I spoke to Big Fuel’s founder and creative head Avi Savar about this distinction. He was the president for the inaugural Cannes jury in 2012, and explained that the formula he uses when judging is to look at what he calls the difference between ‘people’ and ‘product’ stories:
‘Traditional advertising is about delivering features, benefits, and a USP through a product story, and then finding creative ways to connect that to people. Branded Content is sort of the reverse of this. It's about starting with people stories first, so what are the things that can help brands connect with the hearts and minds of their audience, and then thinking about how you can creatively link that to your product.’
He cites the Creative Artists Agency’s work for Chipotle that he and fellow jurors awarded a Grand Prix, pointing out that they connect with their audience through developing stories that help promote their anti-agribusiness point of view rather than 99 cent burritos.
The serial juror and the BCMA’s Scandinavian Chapter head Jan Godsk was on the same jury as Avi. He thinks that one of the problems with trying to define branded content is that there’s unlikely to ever be any consensus because everyone has a different take on what branded content is, or should be. What’s interesting to Jan is that the different juries usually reach some consensus about the crème that rises to the top despite the unresolved definition and the nuances of how the category is described by the various awards.
In fact, the beauty of the space for UM’s chief content officer Scott Donaton is precisely this lack of any clear definition about what branded content is. He was last year’s jury president for the category at Cannes and what fascinates him is the sheer diversity of the work being created and the innovative ways is which technology is being used to deliver it. He thinks this is all legitimately part of helping brands tell stories to their audiences.
This does create problems for award shows when it comes to defining where the lines between branded content and other categories are drawn, but as Scott points out if you look at what’s considered to be the best examples of branded content then they are often winning awards across multiple categories.
Pereira O’Dell are one of those agencies winning multiple awards, including the Grand Prix for branded content at Cannes last year for the Intel/Toshiba Beauty Inside campaign. I spoke to their creative chief PJ Pereira who also chaired the category at Eurobest. Interestingly, his description of branded content is based on the problem that branded content attempts to solve for brands and the value it tries to deliver to their audiences:
‘I think the premise for branded content is to assume that you can’t buy the consumers’ time, and that you want them to give you their time. For me, something that is worth the consumer’s time is the best definition of what branded content is. So if you think more radically and try and stretch that definition, then even a 30-second spot is branded content if it’s worth the consumers’ time. And I’m fine with that, as I like to play through those lines.’
Not getting too hung up on categories might not help clarify what branded content is, but is possibly a clue to the secret of Pereira O’Dell’s success. The other is PJ’s belief in doing things differently:
‘We're in an industry that is supposed to be about continually changing the formats it uses and the way it operates.

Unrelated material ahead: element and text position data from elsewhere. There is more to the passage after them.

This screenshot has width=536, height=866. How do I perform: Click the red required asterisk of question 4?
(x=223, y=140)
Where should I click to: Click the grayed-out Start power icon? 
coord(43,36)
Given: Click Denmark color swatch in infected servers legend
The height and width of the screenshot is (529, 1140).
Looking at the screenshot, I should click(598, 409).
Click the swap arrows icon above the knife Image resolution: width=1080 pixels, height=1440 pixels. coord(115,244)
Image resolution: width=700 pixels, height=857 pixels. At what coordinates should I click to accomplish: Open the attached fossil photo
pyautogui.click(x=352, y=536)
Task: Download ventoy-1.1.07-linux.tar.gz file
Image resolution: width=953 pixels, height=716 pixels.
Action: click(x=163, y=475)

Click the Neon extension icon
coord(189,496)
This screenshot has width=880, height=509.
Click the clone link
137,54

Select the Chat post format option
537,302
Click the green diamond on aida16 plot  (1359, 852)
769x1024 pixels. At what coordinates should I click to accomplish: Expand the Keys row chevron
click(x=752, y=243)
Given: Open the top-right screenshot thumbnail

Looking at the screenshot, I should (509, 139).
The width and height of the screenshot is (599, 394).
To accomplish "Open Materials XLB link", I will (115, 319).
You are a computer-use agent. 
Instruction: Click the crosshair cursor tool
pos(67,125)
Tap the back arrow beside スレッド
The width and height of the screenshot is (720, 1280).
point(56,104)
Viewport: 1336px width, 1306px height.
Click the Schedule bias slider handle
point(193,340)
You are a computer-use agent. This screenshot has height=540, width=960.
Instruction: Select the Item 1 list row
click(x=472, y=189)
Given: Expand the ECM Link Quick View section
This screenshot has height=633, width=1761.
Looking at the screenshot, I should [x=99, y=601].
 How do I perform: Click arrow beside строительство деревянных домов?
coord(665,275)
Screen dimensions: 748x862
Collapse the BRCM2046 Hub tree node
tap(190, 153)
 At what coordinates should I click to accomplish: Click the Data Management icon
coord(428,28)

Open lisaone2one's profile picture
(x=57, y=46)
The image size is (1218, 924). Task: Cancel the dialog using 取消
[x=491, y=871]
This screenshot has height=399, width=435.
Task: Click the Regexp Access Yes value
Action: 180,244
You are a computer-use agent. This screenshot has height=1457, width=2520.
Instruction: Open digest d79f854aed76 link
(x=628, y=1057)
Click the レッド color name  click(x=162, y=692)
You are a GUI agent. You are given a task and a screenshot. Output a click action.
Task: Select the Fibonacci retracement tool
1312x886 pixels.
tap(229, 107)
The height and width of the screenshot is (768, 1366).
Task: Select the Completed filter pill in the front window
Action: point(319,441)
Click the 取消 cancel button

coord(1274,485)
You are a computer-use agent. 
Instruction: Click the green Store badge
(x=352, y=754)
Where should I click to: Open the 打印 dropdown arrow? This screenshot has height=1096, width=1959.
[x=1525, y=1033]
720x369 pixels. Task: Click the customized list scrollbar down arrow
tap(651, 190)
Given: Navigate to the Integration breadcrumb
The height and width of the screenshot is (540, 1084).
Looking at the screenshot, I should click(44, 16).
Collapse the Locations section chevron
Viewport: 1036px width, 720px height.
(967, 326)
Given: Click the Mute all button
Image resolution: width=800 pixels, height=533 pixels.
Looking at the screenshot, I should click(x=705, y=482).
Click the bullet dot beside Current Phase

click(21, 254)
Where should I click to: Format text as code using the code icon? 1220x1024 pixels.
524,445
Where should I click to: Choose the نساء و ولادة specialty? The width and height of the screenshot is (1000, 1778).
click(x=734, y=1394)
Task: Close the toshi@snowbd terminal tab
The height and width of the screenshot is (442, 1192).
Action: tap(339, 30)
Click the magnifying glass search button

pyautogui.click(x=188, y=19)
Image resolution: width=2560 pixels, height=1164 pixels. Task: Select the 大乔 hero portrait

So when I see a jury that is too focused on definitions about what a category is, and what it’s not, that tends to feel to me to be a lost opportunity to re-demarcate rather than dictate the market.’
What’s interesting about PJ’s comments is that it’s stand out examples by agencies like his that are helping driving adoption of branded content, rather than the definition discussion. Whether the playing through the lines that PJ mentions will lead to a consolidation of award categories remains to be seen, but it provides a possible glimpse of the shape of things to come including a growing consensus that branded content will be at the heart of every strategy.
Justin Kirby is VP, Strategic Content Marketing at Tenthwave, and curator of the Best of Branded Content Marketing ebook and event series.